This trial is active, not recruiting.

Condition peripheral t-cell lymphoma
Treatment pxd101
Phase phase 2
Target HDAC
Sponsor Spectrum Pharmaceuticals, Inc
Collaborator TopoTarget A/S
Start date December 2008
End date March 2014
Trial size 129 participants
Trial identifier NCT00865969, 2008-005843-40, PXD101-CLN-19


The purpose of this study is to assess efficacy and safety of belinostat in patients with relapsed or refractory peripheral T-cell lymphoma (PTCL), who failed at least one prior systemic therapy.

United States No locations recruiting
Other Countries No locations recruiting

Study Design

Endpoint classification safety/efficacy study
Intervention model single group assignment
Masking open label
Primary purpose treatment
Belinostat (PXD101) 1000 mg/m²administered as a 30 minute IV infusion
pxd101 Belinostat
Belinostat (PXD101) 1000 mg/m²administered as a 30 minute IV infusion on days 1-5 of every 3-week cycle

Primary Outcomes

Primary - Objective response rate
time frame: December 2010

Secondary Outcomes

Safety, further efficacy parameters (e.g. time to response, duration of response, time to progression, and survival), and population pharmacokinetics
time frame: December 2010

Eligibility Criteria

Male or female participants at least 18 years old.
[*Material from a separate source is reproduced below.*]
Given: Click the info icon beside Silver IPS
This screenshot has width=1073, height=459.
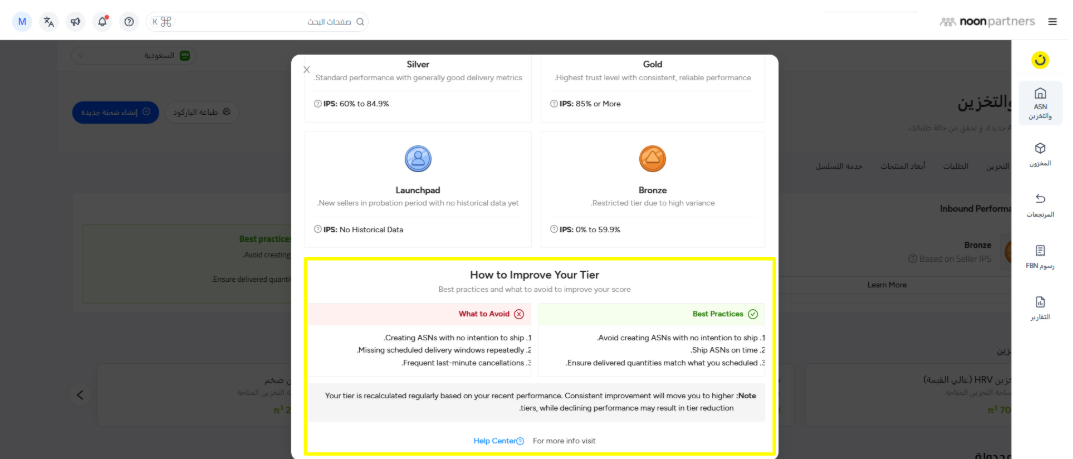Looking at the screenshot, I should point(318,104).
Inclusion criteria: - A histologically confirmed diagnosis of PTCL - Patients must have relapsed or refractory disease after at least one prior systemic anticancer regimen. Systemic anticancer therapy is defined as chemotherapy or immunotherapy administered systemically. - Patients must have at least one site of disease measurable in two dimensions by computed tomography (CT). - Age ≥ 18 years. - Adequate bone marrow, liver, and renal functions. - Eastern Cooperative Oncology Group (ECOG) performance status 0-2. - Negative pregnancy test for women of childbearing potential. Exclusion criteria: - Relapse within 100 days of autologous or allogeneic bone marrow transplant. - Prior HDAC inhibitor therapy. - Co-existing active infection or any medical condition likely to interfere with trial procedures. - Severe cardiovascular disease. - Clinically significant central nervous system disorders with altered mental status or psychiatric disorders precluding understanding of the informed consent process and/or completion of the necessary studies. - Active concurrent malignancy (except adequately treated non-melanoma skin cancer or carcinoma in situ of the cervix). - Symptomatic or untreated central nervous system (CNS) metastases. - Pregnant or breast-feeding women. - Known infection with HIV, hepatitis B or hepatitis C.

Additional Information

Official title A Multicenter, Open-Label Trial of Belinostat in Patients With Relapsed or Refractory Peripheral T-Cell Lymphoma
Principal investigator Peter Brown, MD
Description This is an open-label, multicenter, single arm efficacy and safety study in patients with relapsed or refractory peripheral T-cell lymphoma, who have failed at least one prior systemic therapy. Approximately 120 patients will be enrolled. Patients will be treated with 1000 mg/m² belinostat administered as a 30-minute IV infusion on days 1-5 of every 3-week cycle until there is disease progression or unmanageable treatment-related toxicities. The primary study endpoint is objective response rate (ORR) based on the IHP revision IWG criteria. Safety will be evaluated during the study and for 30 days after the last administration of study drug. Adverse events and laboratory studies will be graded according to NCI-CTCAE v. 3.0.
Trial information was received from ClinicalTrials.gov and was last updated in February 2014.
Information provided to ClinicalTrials.gov by Spectrum Pharmaceuticals, Inc.